▸ Description of the task:
Reproduce the records below in their entirety, character for character.

[Stored records]
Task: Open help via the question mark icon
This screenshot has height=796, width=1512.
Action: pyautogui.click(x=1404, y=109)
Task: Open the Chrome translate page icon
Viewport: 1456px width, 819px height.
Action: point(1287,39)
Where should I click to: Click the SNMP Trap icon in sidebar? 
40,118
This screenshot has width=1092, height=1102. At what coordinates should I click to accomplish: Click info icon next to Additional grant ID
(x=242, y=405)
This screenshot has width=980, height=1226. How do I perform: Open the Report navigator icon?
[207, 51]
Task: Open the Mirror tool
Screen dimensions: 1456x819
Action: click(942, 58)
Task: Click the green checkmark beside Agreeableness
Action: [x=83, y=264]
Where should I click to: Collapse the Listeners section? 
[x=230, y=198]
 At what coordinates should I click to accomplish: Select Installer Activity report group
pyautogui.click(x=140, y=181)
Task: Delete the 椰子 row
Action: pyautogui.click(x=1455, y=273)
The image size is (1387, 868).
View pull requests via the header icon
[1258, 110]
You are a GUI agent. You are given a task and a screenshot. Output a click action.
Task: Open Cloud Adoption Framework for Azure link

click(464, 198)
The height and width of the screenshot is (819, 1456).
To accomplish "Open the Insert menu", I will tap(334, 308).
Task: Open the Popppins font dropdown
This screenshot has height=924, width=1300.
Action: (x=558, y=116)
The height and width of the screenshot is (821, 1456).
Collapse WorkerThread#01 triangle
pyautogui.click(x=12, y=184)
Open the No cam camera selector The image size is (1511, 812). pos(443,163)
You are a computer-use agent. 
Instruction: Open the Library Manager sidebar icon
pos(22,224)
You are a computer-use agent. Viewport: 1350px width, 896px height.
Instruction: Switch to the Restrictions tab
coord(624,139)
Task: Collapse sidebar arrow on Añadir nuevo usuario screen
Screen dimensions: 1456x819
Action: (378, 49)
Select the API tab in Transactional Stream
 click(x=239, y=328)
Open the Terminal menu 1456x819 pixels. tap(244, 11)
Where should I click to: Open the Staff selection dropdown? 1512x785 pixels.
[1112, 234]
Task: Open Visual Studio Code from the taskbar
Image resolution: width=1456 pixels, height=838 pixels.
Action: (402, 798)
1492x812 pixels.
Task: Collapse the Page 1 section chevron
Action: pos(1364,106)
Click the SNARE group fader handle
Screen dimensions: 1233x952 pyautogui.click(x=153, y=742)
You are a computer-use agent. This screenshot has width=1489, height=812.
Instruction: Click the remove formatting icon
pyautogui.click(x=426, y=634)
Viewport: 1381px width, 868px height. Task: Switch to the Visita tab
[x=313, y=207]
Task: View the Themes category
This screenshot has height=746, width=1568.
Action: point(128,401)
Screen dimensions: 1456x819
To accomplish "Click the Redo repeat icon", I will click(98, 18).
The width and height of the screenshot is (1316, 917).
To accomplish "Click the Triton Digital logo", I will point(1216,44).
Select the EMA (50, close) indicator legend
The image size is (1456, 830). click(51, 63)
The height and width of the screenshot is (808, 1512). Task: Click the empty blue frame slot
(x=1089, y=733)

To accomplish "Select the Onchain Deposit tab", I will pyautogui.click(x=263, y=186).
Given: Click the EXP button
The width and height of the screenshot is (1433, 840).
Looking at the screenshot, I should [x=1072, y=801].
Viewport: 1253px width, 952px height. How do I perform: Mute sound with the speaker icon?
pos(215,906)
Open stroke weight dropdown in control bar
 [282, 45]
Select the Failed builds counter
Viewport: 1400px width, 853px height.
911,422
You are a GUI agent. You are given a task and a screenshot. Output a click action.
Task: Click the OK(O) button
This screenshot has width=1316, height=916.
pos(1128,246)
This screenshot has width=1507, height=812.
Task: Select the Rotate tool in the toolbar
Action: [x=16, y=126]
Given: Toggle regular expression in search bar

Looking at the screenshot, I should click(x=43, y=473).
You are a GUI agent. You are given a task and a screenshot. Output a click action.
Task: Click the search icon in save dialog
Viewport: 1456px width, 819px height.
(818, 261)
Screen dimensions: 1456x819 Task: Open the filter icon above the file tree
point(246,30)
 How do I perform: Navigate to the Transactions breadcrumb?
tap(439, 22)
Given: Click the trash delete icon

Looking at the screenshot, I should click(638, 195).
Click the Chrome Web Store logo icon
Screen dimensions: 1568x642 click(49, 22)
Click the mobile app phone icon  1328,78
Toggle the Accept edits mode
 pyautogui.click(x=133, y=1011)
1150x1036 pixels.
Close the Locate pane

▸ Response for this exercise:
Task: Open help via the question mark icon
This screenshot has height=796, width=1512.
Action: pyautogui.click(x=1404, y=109)
Task: Open the Chrome translate page icon
Viewport: 1456px width, 819px height.
Action: point(1287,39)
Where should I click to: Click the SNMP Trap icon in sidebar? 
40,118
This screenshot has width=1092, height=1102. At what coordinates should I click to accomplish: Click info icon next to Additional grant ID
(x=242, y=405)
This screenshot has width=980, height=1226. How do I perform: Open the Report navigator icon?
[207, 51]
Task: Open the Mirror tool
Screen dimensions: 1456x819
Action: click(942, 58)
Task: Click the green checkmark beside Agreeableness
Action: [x=83, y=264]
Where should I click to: Collapse the Listeners section? 
[x=230, y=198]
 At what coordinates should I click to accomplish: Select Installer Activity report group
pyautogui.click(x=140, y=181)
Task: Delete the 椰子 row
Action: pyautogui.click(x=1455, y=273)
The image size is (1387, 868).
View pull requests via the header icon
[1258, 110]
You are a GUI agent. You are given a task and a screenshot. Output a click action.
Task: Open Cloud Adoption Framework for Azure link

click(464, 198)
The height and width of the screenshot is (819, 1456).
To accomplish "Open the Insert menu", I will tap(334, 308).
Task: Open the Popppins font dropdown
This screenshot has height=924, width=1300.
Action: (x=558, y=116)
The height and width of the screenshot is (821, 1456).
Collapse WorkerThread#01 triangle
pyautogui.click(x=12, y=184)
Open the No cam camera selector The image size is (1511, 812). pos(443,163)
You are a computer-use agent. 
Instruction: Open the Library Manager sidebar icon
pos(22,224)
You are a computer-use agent. Viewport: 1350px width, 896px height.
Instruction: Switch to the Restrictions tab
coord(624,139)
Task: Collapse sidebar arrow on Añadir nuevo usuario screen
Screen dimensions: 1456x819
Action: (378, 49)
Select the API tab in Transactional Stream
 click(x=239, y=328)
Open the Terminal menu 1456x819 pixels. tap(244, 11)
Where should I click to: Open the Staff selection dropdown? 1512x785 pixels.
[1112, 234]
Task: Open Visual Studio Code from the taskbar
Image resolution: width=1456 pixels, height=838 pixels.
Action: (402, 798)
1492x812 pixels.
Task: Collapse the Page 1 section chevron
Action: pos(1364,106)
Click the SNARE group fader handle
Screen dimensions: 1233x952 pyautogui.click(x=153, y=742)
You are a computer-use agent. This screenshot has width=1489, height=812.
Instruction: Click the remove formatting icon
pyautogui.click(x=426, y=634)
Viewport: 1381px width, 868px height. Task: Switch to the Visita tab
[x=313, y=207]
Task: View the Themes category
This screenshot has height=746, width=1568.
Action: point(128,401)
Screen dimensions: 1456x819
To accomplish "Click the Redo repeat icon", I will click(98, 18).
The width and height of the screenshot is (1316, 917).
To accomplish "Click the Triton Digital logo", I will point(1216,44).
Select the EMA (50, close) indicator legend
The image size is (1456, 830). click(51, 63)
The height and width of the screenshot is (808, 1512). Task: Click the empty blue frame slot
(x=1089, y=733)

To accomplish "Select the Onchain Deposit tab", I will pyautogui.click(x=263, y=186).
Given: Click the EXP button
The width and height of the screenshot is (1433, 840).
Looking at the screenshot, I should [x=1072, y=801].
Viewport: 1253px width, 952px height. How do I perform: Mute sound with the speaker icon?
pos(215,906)
Open stroke weight dropdown in control bar
 [282, 45]
Select the Failed builds counter
Viewport: 1400px width, 853px height.
911,422
You are a GUI agent. You are given a task and a screenshot. Output a click action.
Task: Click the OK(O) button
This screenshot has width=1316, height=916.
pos(1128,246)
This screenshot has width=1507, height=812.
Task: Select the Rotate tool in the toolbar
Action: [x=16, y=126]
Given: Toggle regular expression in search bar

Looking at the screenshot, I should click(x=43, y=473).
You are a GUI agent. You are given a task and a screenshot. Output a click action.
Task: Click the search icon in save dialog
Viewport: 1456px width, 819px height.
(818, 261)
Screen dimensions: 1456x819 Task: Open the filter icon above the file tree
point(246,30)
 How do I perform: Navigate to the Transactions breadcrumb?
tap(439, 22)
Given: Click the trash delete icon

Looking at the screenshot, I should click(638, 195).
Click the Chrome Web Store logo icon
Screen dimensions: 1568x642 click(49, 22)
Click the mobile app phone icon  1328,78
Toggle the Accept edits mode
 pyautogui.click(x=133, y=1011)
1150x1036 pixels.
Close the Locate pane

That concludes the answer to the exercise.